Response 1: We thank Reviewer 2 for the positive evaluation and recommendation for publication. No further changes were deemed necessary in response to this comment.
Reviewer 3 Report
Comments and Suggestions for AuthorsThe revised manuscript has been substantially improved and now presents a clear, rigorous, and well‑structured study. The authors have addressed the major concerns raised in the previous review, particularly in clarifying methodology, strengthening data presentation, and situating the findings within the Norwegian and international screening context. The long‑term follow‑up and large cohort size add significant value to the evidence base for HPV mRNA co‑testing in younger women. Overall, the manuscript is scientifically robust, and I appreciate your efforts and contribution.
Minor comment:
- Tables 1-3: A few captions and table layouts contain minor typographic inconsistencies (spacing, alignment). These should be standardized.
Author Response
Reviewer 3:
The revised manuscript has been substantially improved and now presents a clear, rigorous, and well‑structured study. The authors have addressed the major concerns raised in the previous review, particularly in clarifying methodology, strengthening data presentation, and situating the findings within the Norwegian and international screening context. The long‑term follow‑up and large cohort size add significant value to the evidence base for HPV mRNA co‑testing in younger women. Overall, the manuscript is scientifically robust, and I appreciate your efforts and contribution.

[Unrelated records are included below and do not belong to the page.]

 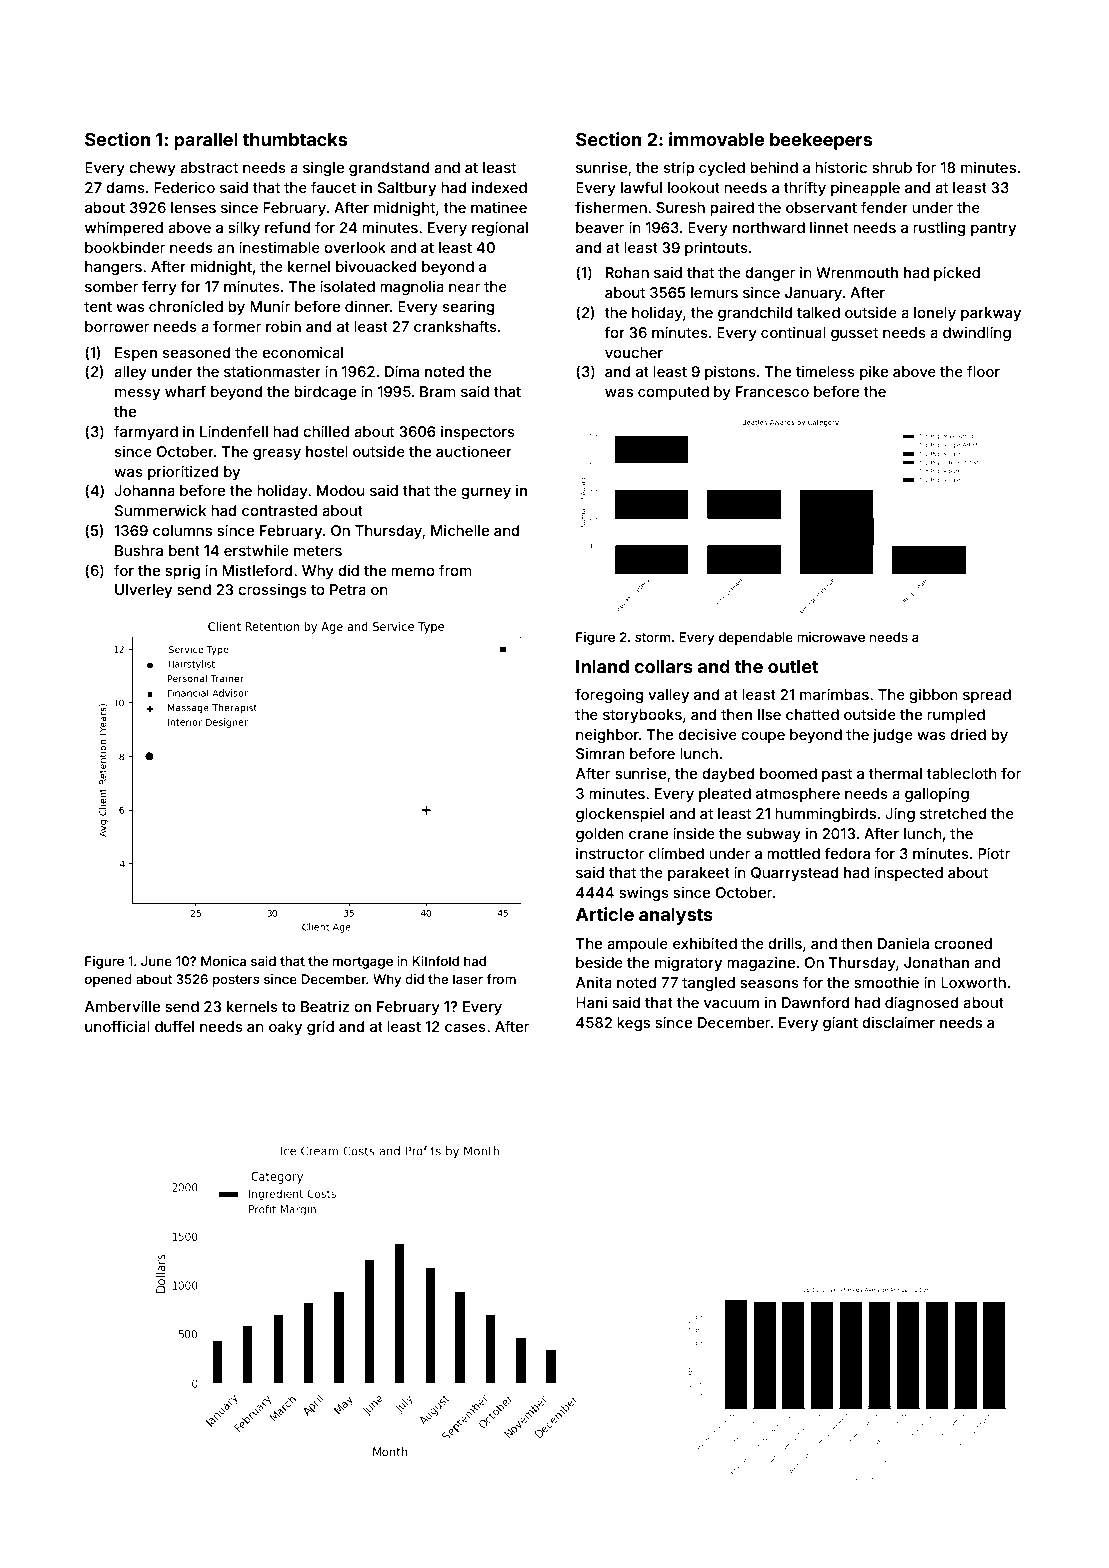 What do you see at coordinates (327, 451) in the screenshot?
I see `hostel` at bounding box center [327, 451].
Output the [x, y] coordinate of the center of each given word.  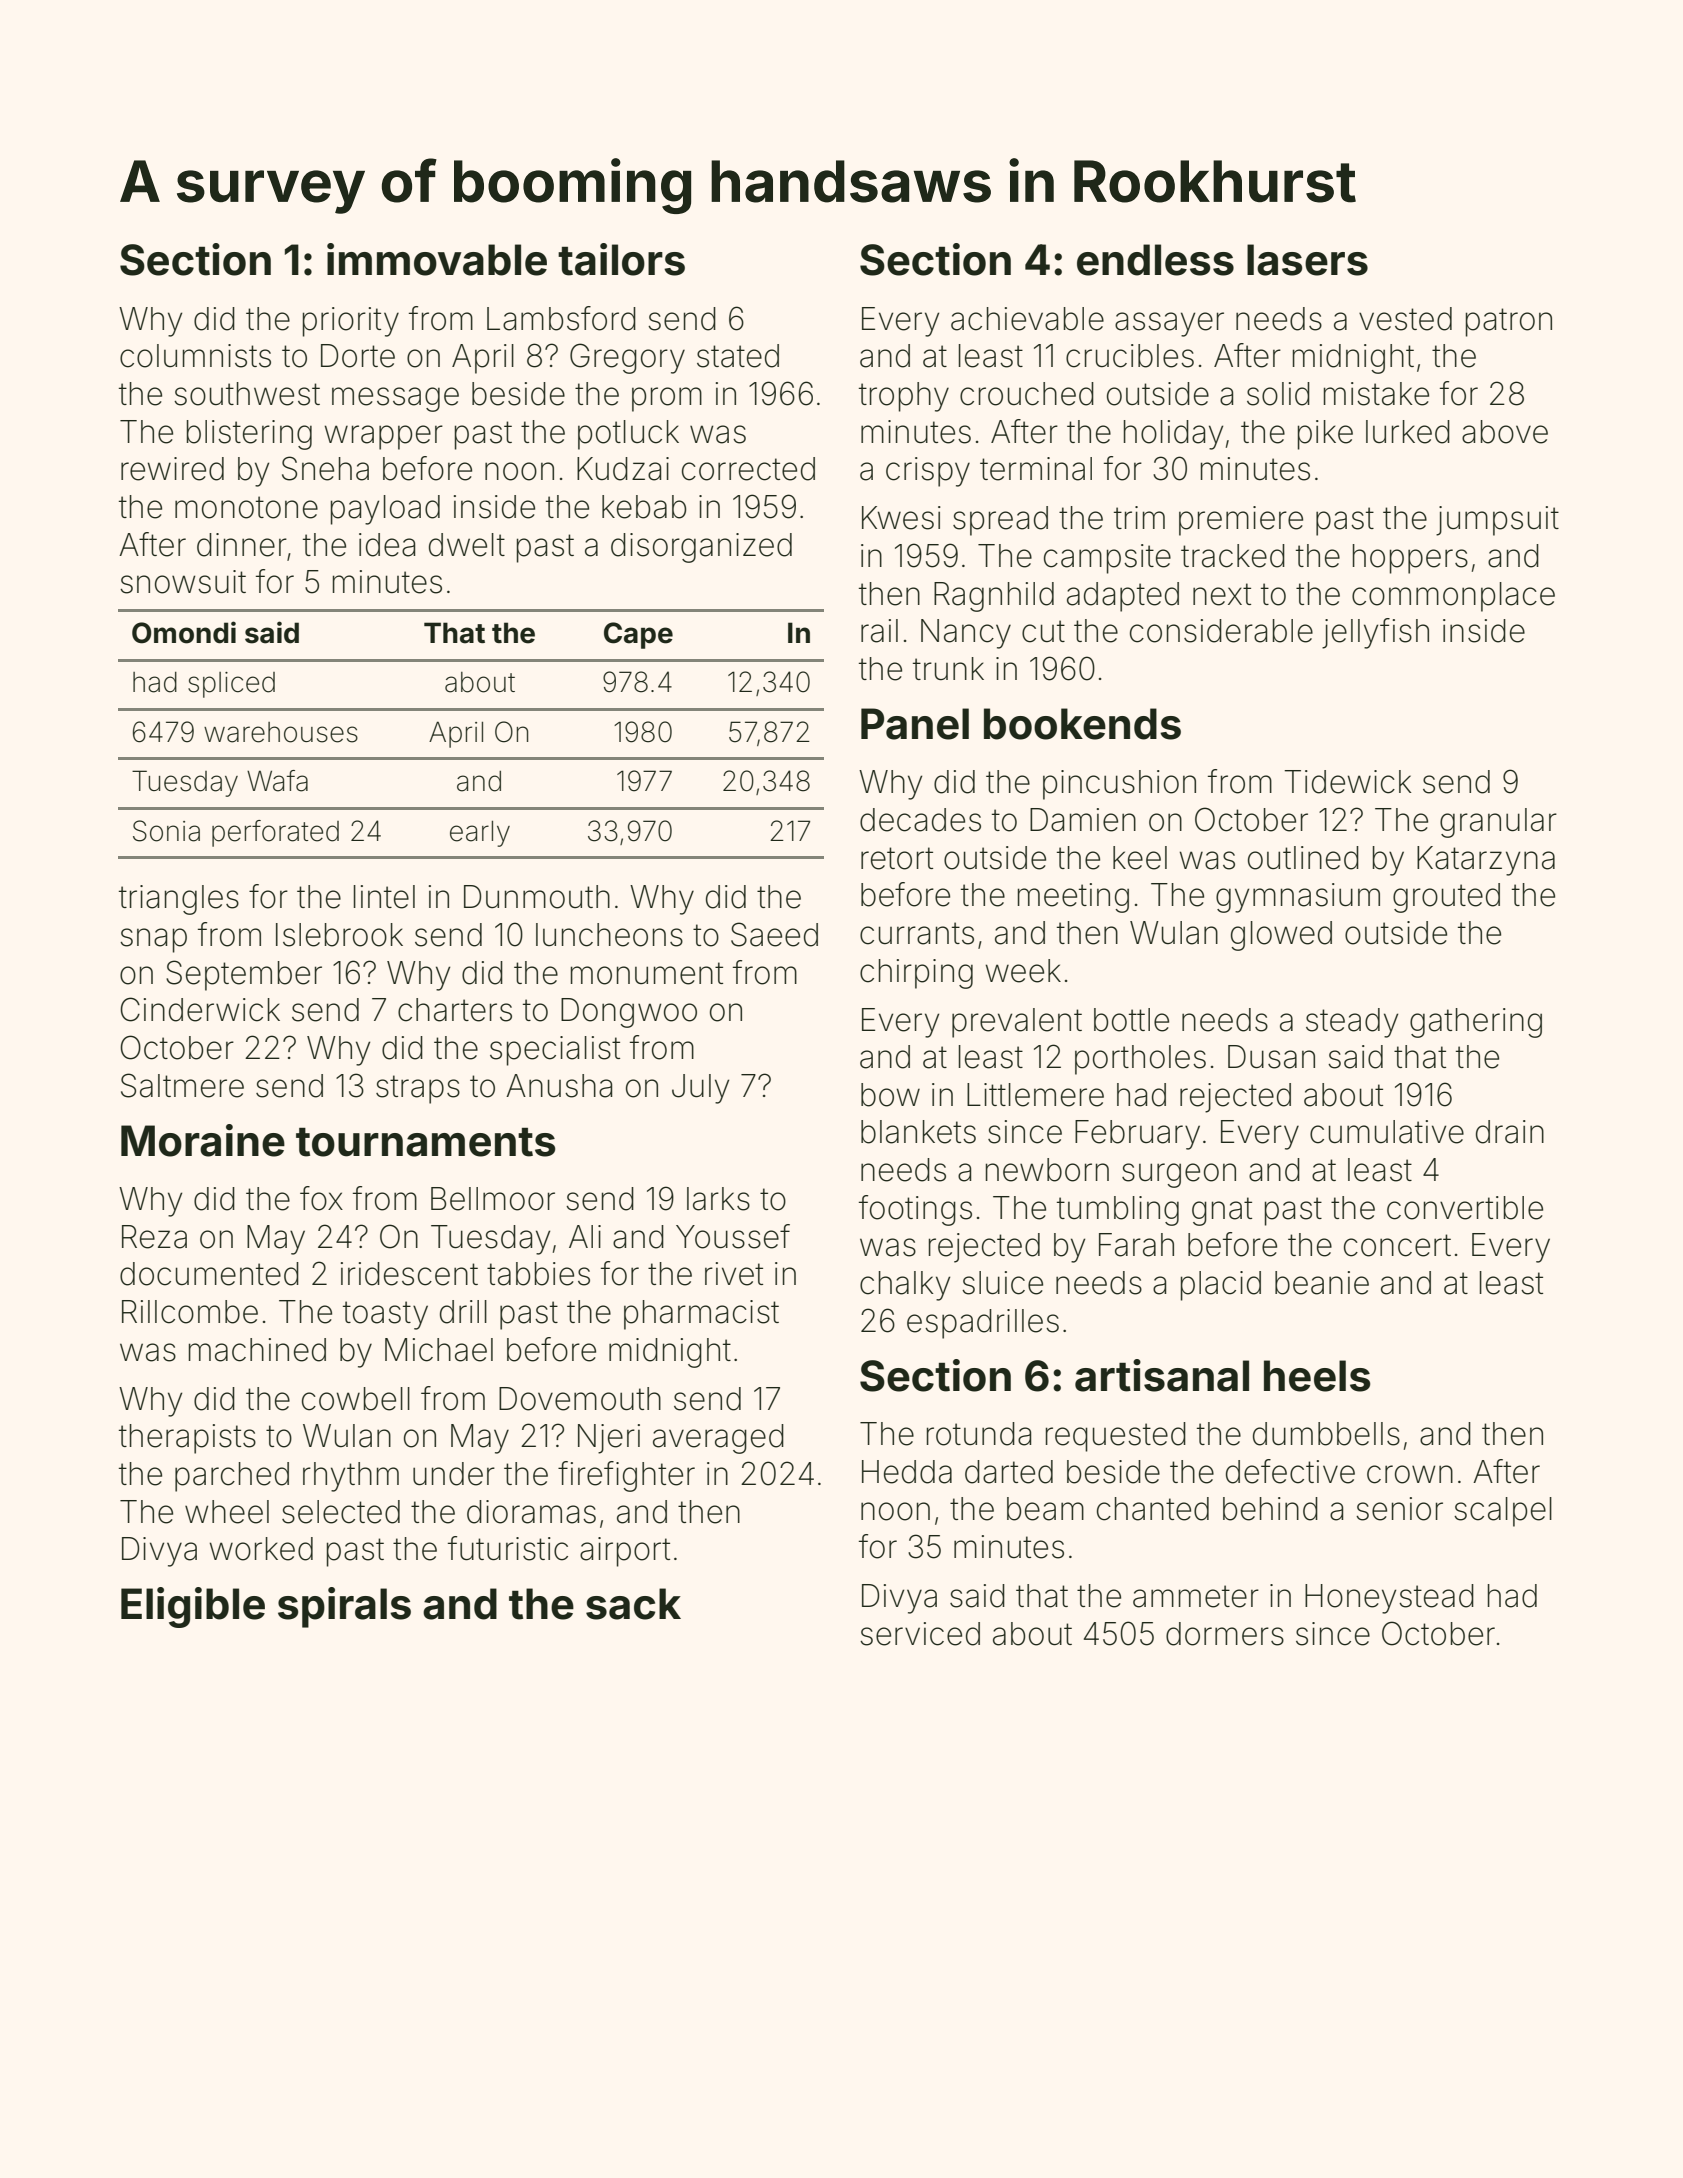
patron [1509, 322]
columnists [195, 356]
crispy [928, 472]
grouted [1446, 898]
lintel [384, 897]
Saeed [774, 934]
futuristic [508, 1548]
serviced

Comments 1: Tables 1-3: A few captions and table layouts contain minor typographic inconsistencies (spacing, alignment). These should be standardized.
Response 1: We thank Reviewer 3 for the positive and encouraging assessment of our work. As suggested, we have carefully reviewed Tables 1–3 and standardized the captions and layouts, correcting minor typographic inconsistencies in spacing and alignment.